Header image

 

Evaluative Resources for Critical Thinking

Expressing Evaluation & Critique in Academic Writing

As an academic genre, the functions of a research paper is to evaluate and persuade, that is, to evaluate the importance or validity of the present study, to critique previous relevant research works as well as to align readers with the author's perspective. A research paper is field-specific with technical jargons and special phrasal (e.g. nominalisation) and sentential structure, and is specifically targeted at the readers of the same academic community.

 

When writing research papers, there are some strategies we can use in order to express critical thinking. Lexico-grammatical resources namely the evaluative language (Swales & Feak, 2004) or Appraisal resources (Martin & White, 2000, 2005, 2007) would be used in the writing to evaluate and express stance. Appraisal resources will be the focus of this website and its semantic categories in the system explained here.

 

More explanations and examples are on the MA Literature Review Website.

 

Appraisal as Resource for Evaluative Stance

According to Martin and White (2000, 2005, 2007), Appraisal system provides rich resources for expressing interpersonal meanings such as emotions, and evaluation of people and things. Such interpersonal meanings are enhanced by gradable values (increasing or decreasing in degree or intensity) and speakers' position or stance.

 

The explicit semantic resources of evaluating emotions, people and things are named Attitude, which will be the specific area to be discussed in this website. The values reflecting the writers' voice or position are named Engagement, meaning how the writers deploy these resources for alignment and solidarity. Both attitudinal and engagement values can be graded with Graduation values, be it increment or decrement.

 

See further explanation of critical argument using Appraisal and examples of Attitude, Engagement and Graduation on the MA Literature Review Website.

 

Attitude: Lexico-grammatical Resources for Evaluation

Academic genre generally requires objectivity, whereas it is still necessary to express your criticality through your writing to show you are capable of evaluating the values and significance of your own research, expressing judgement towards previous research works, and aligning readers with your argument. Attitudinal resources provide explicit lexico-grammatical items to express the following (See more examples by clicking on the links below:

Affect: Feelings, emotional responses (e.g. I am totally amazed by your performance.)

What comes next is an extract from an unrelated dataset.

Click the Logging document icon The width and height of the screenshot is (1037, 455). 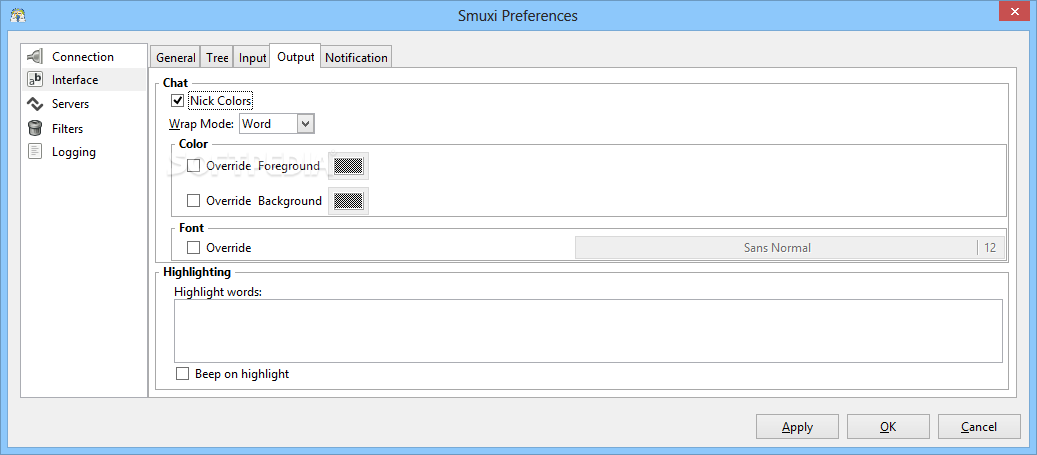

Judgement: Evaluation of people's behaviour, personality, morality, etc. (e.g. You are an amazing performer.)

Appreciation: Evaluation of phenomena or things in terms of their quality, aesthetic values, etc. (e.g. The amazing performance shocked the audience.)

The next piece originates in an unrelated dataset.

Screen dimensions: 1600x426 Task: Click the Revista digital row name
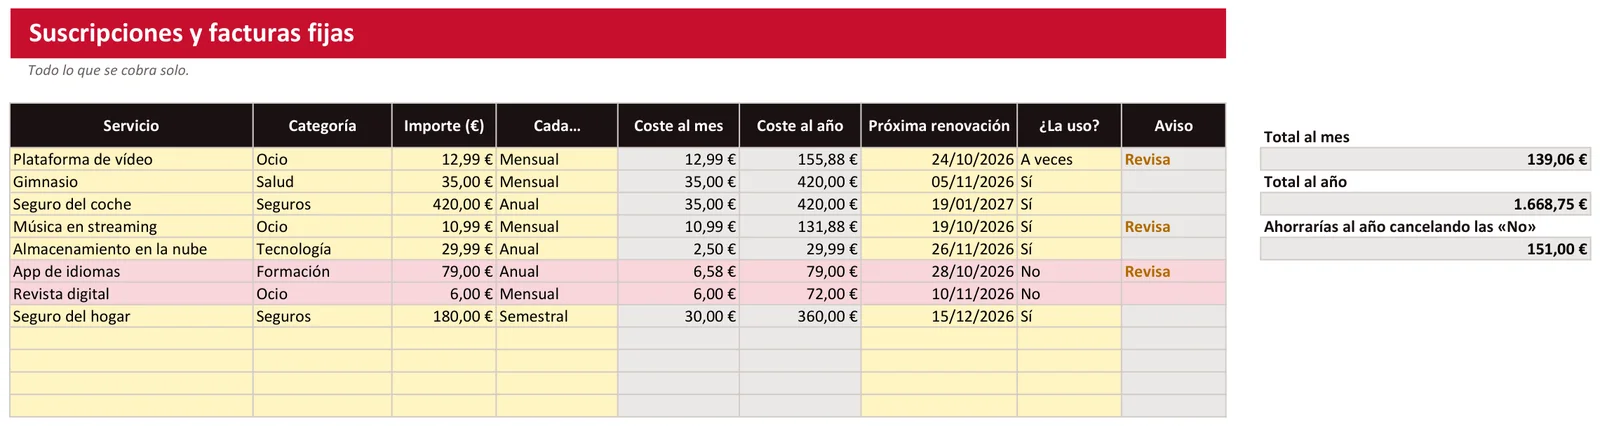tap(131, 294)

Academic writing requires the "institutionalisation" of emotions, meaning moving away from representation of feelings using Affect, towards more institutionalised interpersonal meanings with Judgement and Appreciation.

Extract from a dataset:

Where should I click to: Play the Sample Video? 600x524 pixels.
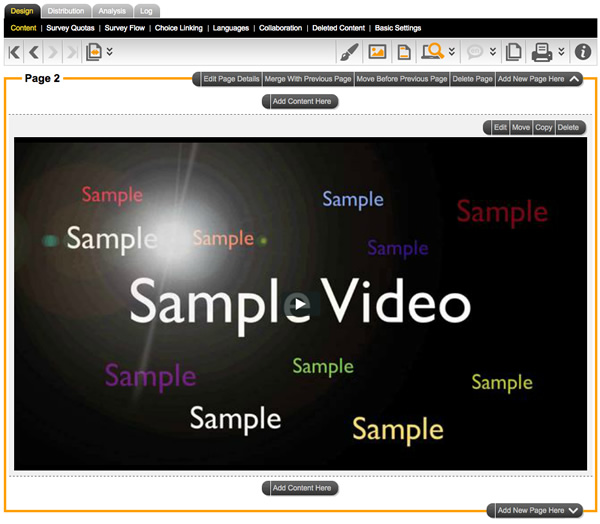pos(297,305)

This website illustrates how effective research papers construct evaluative meanings through the management of attitudinal values in terms of distribution at subsequent generic stages with the idea of "attitudinal lexical density" and through effective patterning of these attitudinal resources to facilitate coherence and cohesion of text organisation as well as evaluative "colour" (Hood, 2010).

References

Hood, S. (2010). Appraising Research: Evaluation in Academic Writing. UK: Palgrave MacMillan.

Martin, J. (2000). Beyond Exchange: Appraisal Systems in English. In S. Hunston & G. Thompson (eds.), Evaluation in Text (pp. 142-175), Oxford: OUP.

Martin, J. & White, P.R.R. (2005). The Language of Evaluation: Appraisal in English. UK: Palgrave MacMillan.

Martin, J. & White, P.R.R. (2007). Working with Discourse: meaning beyond the clause. London: Continuum.

Swales, J. & Feak, C. (2004). Academic Writing for Graduate Students: Essential tasks and skills. USA: The University of Michigan Press.